Conduit tout au long de l’année 2018 avec une présentation au dernier salon Maison & Objet, le premier atelier chamboule l’approche traditionnelle du design en se basant sur la synesthésie. Cette branche de la psychologie cognitive, actuellement en plein développement, étudie les interactions entre nos différents sens. Les professeurs, Elena Tosi Brandi, spécialiste du sujet, et François Azambourg, ont donc demandé aux étudiants de faire abstraction de l’aspect visuel et de fonder leur démarche de designer sur une découverte scientifique de ce domaine. Ils ont donc (provisoirement) abandonné le dessin pour se concentrer sur l’invention de nouvelles typologies, en combinant des sens qu’on n’associe pas d’ordinaire.
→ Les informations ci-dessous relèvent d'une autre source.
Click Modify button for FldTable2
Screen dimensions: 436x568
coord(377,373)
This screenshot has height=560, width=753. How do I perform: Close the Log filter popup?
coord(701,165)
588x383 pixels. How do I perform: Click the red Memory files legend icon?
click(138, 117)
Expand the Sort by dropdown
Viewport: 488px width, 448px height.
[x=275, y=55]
Clément Sullivan s’est ainsi penché sur le fade en essayant de se demander quelle est sa couleur, sa température, sa forme… De ses recherches est né un moule qui permet de donner des formes originales à la polenta, un mets plutôt insipide. Julien Gorrias a, lui, étudié les mouvements des mains de personnes attablées et en a tiré des objets à manipuler entre deux plats ou deux bouchées. Quant à Valentin Devos, il a créé un beurrier conçu pour faire absorber à la matière grasse les odeurs environnantes. François Azambourg l’affirme, « cet atelier a appris aux étudiants à être plus conscients de leurs propres sens et de leur interaction dans leur travail. Ils sont désormais plus sensibles au monde qui les entoure dans leur approche de designer. »
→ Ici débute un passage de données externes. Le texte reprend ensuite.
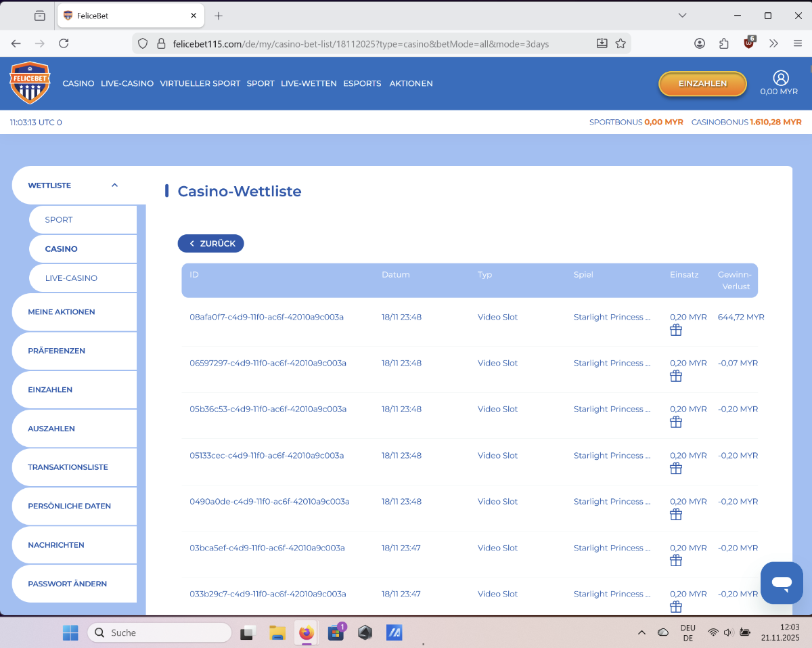Screen dimensions: 812x648
Task: Bookmark page with the star icon
Action: pos(621,43)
L’autre atelier dirigé par Laurent Massaloux et Romain Cuvellier s’est penché sur le cas des objets connectés, mais en essayant de les envisager comme des moyens de réduire le recours à nos smartphones. Cette volonté de renouer avec l’humain, l’analogique, d’éliminer les écrans se traduit par exemple par la station de Léo Verstiggel qui retranscrit les informations de votre smartphone : un ruban s’emmêle quand le trafic est dense autour de chez vous, un ballon se gonfle plus ou moins pour indiquer la qualité de l’air ambiant, une roue affiche la clarté du ciel…
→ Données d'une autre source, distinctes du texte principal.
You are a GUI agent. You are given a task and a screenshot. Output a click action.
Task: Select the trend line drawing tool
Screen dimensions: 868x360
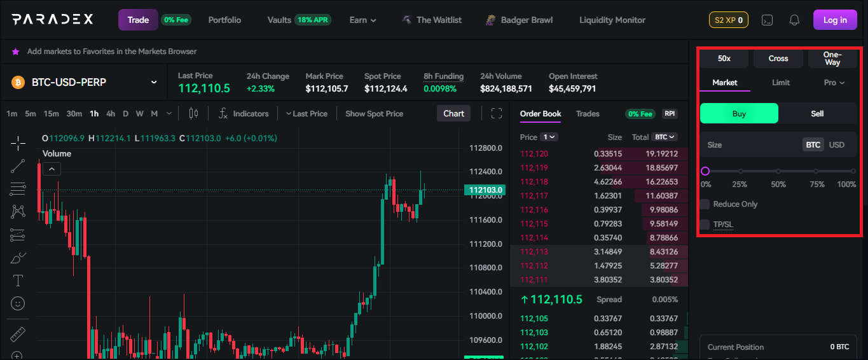(18, 166)
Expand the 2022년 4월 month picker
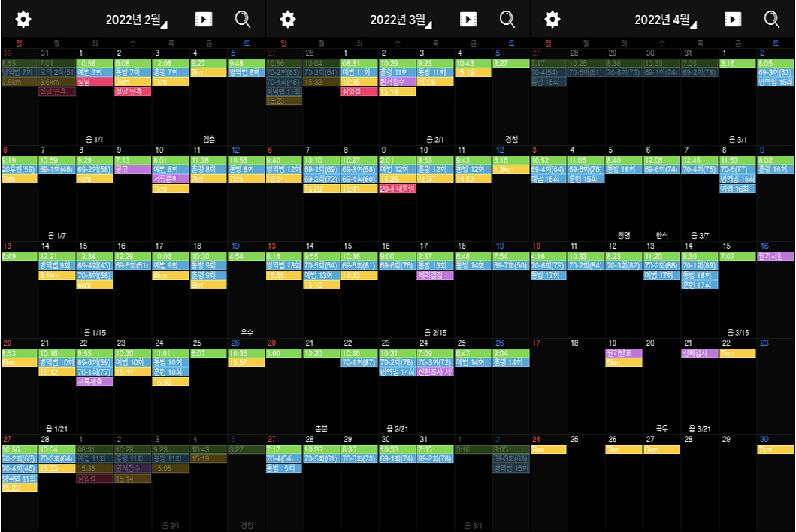 coord(666,20)
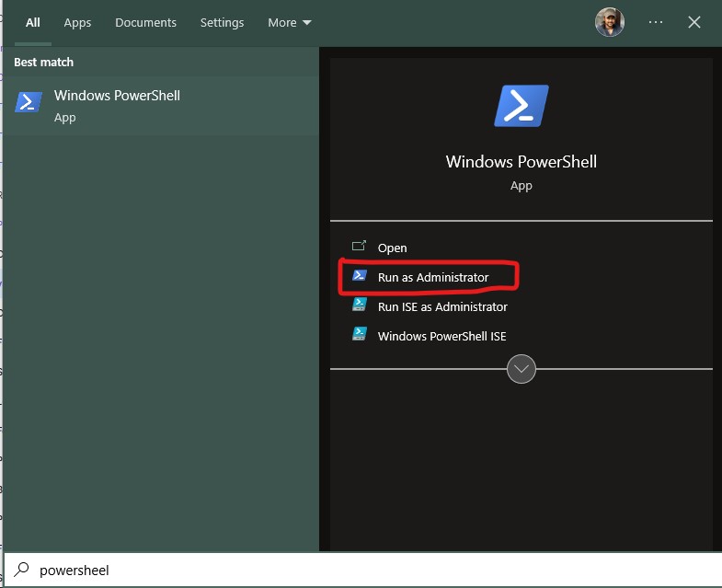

Victor Ohlmann a, lui, créé un ensemble de petits objets à manipuler pour choisir la musique que l’on veut écouter. Fini les playlists standardisés ou la recherche par artiste ! L’un sert à donner le tempo du titre, l’autre sa date de création, un troisième le nombre d’instruments… Autant d’informations transmises directement aux intelligences artificielles de Spotify, Deezer ou Apple Music, capables de filtrer leur immense catalogue grâce à ces informations. Dans la même logique de rejet des écrans, la création de Sacha Parent permet, au moment du coucher, d’allumer son réveil… et de suspendre l’activité de tous les objets connectés de la maison.
Une sélection de ces travaux prometteurs est actuellement exposée dans le hall de l’école, accessible au public en journée. Autant d’exemples qui démontrent la possibilité d’innover dans un milieu pourtant très conservateur. A l’issue de ces cinq mois de travail commun, Gloria Barcellini d’Alessi nous a confié que trois à quatre projets pourraient prochainement être commercialisés par l’éditeur italien…
> Expériences sensibles à l’ENSCI. 48, rue Saint-Sabin, 75011 Paris. Du lundi au samedi, de 10 heures à 18 heures. Jusqu’au 5 novembre.